Monday, March 24, 2014

#sol 14 March 25 Dinosaur Inspired Reading and Writing

Early Monday morning,"W" announced proudly, "I have something for you!"  She then continued a conversation with her peers about the events of the weekend while I smiled thinking about her infinite energy and wondering how I might corral that into reading and writing!

When she arrived in my "Reading Club Room" a few hours later, she was just as bubbly as she had been earlier. "I have a story right here," she announced proudly as she plunked herself down. "It's about what I did this weekend." In her left hand, clutched tight, was a small spiral notebook, the kind normally reserved for jotting down reminders.  In her right hand, was a pencil, covered with hearts, the one she had earned last Friday for finishing her first "chapter book," Young Cam Jansen and the Missing Cookie.

This morning's proclamation of writing was a "first" for this reluctant reader and writing; yet, she looked mighty confident of what she had done, and so I asked, "Do you want to share?"

"Of course," she said as if writing and sharing of one's writing had been part of her regular course of study. For a minute, I looked at her and wondered if she had "grown up" over the weekend.  "This is about my trip to the museum," she began proudly sharing about seeing dinosaurs, whales, formerly-alive-but-now-stuffed-but-not-with cotton-animals.

I must admit to becoming a bit misty eyed as this first-for-her, student initiated, even if not-particularly-exciting-list-story played out before my eyes.  I thanked her for sharing and her classmates quickly echoed their own praise for her efforts amid some real questions about the museum.  

Then, I glanced at my plans and smiled, again, as somehow, this student who had long resisted my push to read and pull to write had, unwittingly provided for me an "anticipatory set" for the story we would be reading this week.
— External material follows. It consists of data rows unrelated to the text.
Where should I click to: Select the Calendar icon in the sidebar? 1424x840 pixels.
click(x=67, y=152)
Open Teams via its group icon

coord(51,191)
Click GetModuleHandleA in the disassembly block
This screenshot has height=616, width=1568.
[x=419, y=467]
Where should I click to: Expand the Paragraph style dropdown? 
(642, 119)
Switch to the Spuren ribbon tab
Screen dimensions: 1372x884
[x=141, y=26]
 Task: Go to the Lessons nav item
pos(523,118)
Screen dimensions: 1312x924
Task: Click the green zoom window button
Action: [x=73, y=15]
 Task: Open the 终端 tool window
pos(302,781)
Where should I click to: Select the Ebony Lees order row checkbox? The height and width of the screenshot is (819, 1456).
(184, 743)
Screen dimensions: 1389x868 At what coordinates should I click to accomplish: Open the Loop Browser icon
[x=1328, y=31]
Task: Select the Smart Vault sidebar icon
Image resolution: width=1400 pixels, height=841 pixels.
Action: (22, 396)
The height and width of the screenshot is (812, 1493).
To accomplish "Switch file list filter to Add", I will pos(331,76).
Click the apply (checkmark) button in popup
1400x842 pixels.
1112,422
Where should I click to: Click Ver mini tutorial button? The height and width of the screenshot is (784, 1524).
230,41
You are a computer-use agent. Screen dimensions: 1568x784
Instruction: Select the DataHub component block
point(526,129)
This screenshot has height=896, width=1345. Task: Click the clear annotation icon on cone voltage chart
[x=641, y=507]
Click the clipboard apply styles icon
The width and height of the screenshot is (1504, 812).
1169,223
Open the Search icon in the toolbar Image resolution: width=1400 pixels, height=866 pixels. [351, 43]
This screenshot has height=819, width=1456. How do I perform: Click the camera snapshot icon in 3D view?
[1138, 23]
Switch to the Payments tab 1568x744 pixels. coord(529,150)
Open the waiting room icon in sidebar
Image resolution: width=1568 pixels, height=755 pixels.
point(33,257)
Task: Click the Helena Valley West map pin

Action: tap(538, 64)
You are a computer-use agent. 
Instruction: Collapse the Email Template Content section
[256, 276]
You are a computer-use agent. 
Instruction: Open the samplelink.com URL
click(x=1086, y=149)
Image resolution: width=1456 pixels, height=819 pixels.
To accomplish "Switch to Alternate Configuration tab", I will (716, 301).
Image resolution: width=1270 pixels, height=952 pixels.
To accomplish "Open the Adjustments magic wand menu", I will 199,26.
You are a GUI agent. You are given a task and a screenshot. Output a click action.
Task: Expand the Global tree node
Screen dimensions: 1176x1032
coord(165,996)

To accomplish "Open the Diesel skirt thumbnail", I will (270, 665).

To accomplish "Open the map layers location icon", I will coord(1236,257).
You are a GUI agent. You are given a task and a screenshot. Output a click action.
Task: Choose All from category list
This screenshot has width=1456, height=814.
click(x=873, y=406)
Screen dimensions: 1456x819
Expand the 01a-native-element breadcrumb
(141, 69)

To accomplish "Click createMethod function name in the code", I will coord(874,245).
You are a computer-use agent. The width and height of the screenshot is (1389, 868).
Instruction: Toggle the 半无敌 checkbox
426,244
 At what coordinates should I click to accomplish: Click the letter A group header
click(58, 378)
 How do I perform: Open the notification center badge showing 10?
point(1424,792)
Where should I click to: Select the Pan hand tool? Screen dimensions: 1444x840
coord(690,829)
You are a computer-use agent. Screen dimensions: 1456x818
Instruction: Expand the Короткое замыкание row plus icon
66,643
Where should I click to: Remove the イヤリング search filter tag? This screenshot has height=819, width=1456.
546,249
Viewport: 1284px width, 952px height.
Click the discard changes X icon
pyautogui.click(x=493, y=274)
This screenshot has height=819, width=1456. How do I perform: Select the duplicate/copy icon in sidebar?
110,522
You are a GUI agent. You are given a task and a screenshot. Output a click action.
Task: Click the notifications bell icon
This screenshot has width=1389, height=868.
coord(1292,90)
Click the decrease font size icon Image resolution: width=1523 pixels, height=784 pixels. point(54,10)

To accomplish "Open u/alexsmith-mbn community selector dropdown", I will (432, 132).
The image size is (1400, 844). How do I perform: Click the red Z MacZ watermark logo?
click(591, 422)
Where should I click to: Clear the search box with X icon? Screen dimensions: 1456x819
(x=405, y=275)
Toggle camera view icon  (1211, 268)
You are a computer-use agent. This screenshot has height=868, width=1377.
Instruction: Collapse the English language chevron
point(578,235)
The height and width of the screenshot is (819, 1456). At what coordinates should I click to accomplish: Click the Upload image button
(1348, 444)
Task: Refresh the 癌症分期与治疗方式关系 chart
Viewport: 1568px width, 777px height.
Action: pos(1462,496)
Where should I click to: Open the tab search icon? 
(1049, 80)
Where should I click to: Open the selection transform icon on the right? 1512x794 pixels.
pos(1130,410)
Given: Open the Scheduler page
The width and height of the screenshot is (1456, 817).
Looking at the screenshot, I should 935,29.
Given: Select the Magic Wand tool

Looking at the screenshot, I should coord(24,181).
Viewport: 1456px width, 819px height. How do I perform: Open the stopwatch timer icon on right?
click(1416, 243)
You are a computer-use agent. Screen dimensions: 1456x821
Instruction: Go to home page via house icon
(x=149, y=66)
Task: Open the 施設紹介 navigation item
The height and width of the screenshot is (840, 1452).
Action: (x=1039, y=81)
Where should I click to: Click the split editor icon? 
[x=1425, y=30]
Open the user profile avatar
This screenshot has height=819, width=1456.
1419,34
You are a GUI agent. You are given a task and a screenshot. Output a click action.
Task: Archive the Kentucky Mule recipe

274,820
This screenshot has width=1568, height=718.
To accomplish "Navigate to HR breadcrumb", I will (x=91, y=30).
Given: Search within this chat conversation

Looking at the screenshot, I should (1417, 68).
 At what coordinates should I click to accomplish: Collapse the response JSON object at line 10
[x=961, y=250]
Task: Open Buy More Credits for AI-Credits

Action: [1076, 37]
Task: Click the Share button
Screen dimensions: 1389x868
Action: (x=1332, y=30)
Instead of saying, "Have any of you ever been to a museum?" I looked at my still glowing student clutching that notebook to her heart and said,"This week's story takes place in a museum, just like the one 'W' told us about this morning!"  

I was glowing at the inspired timing and student initiated writing; she was glowing at the prospect of reading a story about a museum as I passed out the books!

Truth-be-told, I had almost talked myself out of the ol' Danny and the Dinosaur classic last Friday.  It's too long, I told myself, and so much of it (the Drug Store, the clotheslines) is old fashioned.  Yet, years of experiences and something in my heart suggested this might just support my students' reading fluency and confidence. It might even be Common Core sanctioned if I add video clips and maps from museums and then write a paragraph or two about our virtual (or real) visits!

I'm not quite sure where Danny and the Dinosaur will take us; but I am confident I will be hunting down dinosaur-covered pencils before we're done.


Jaana said...

You took the time to listen and pay attention to a reluctant reader, and in turn, you received a wonderful connection to what you had planned for the class. Thanks for sharing this in the morning. It will remind me throughout the day to listen carefully!

Kevin Hodgson said...

This is a powerful reminder of noticing those moments (those slices) that are important. Plus, I loved Danny and the Dinosaur when I was kid, and read it to my kids. I agree -- it feels dated but that is part of the appeal (or it was for me, the reader).

Amy Boyden said...

I could feel that moment of excitement from your reluctant student, and so thrilled for you that Danny and the Dinossur were on your plan that day. Sometimes the stars line up! Thanks for sharing this!

Donna Smith said...

And that is when you FIND Danny and the Dinosaur if it wasn't going to be the next book and make it the next book! Love those happy coincidences! What a wonderful moment!

Cindy said...

Powerful slice with so many reminders as we interact with children, and fun ideas for Danny and the Dinosaur, too! And since I still hang my clothes on a clothesline, does that make me outdated, too? :)

elsie said...

A special moment for sure! Now there is a real connection to this book. Love the serendipity of this moment!

Tara Smith said...

Great things happen when we listen!

LInda Baie said...

This will be such a 'moment' for that young writer, Anita. I bet she was thrilled that a book followed her own writing. I love her bubbly enthusiasm as you described. Your writing made me anticipate what was next very well. Love those stories.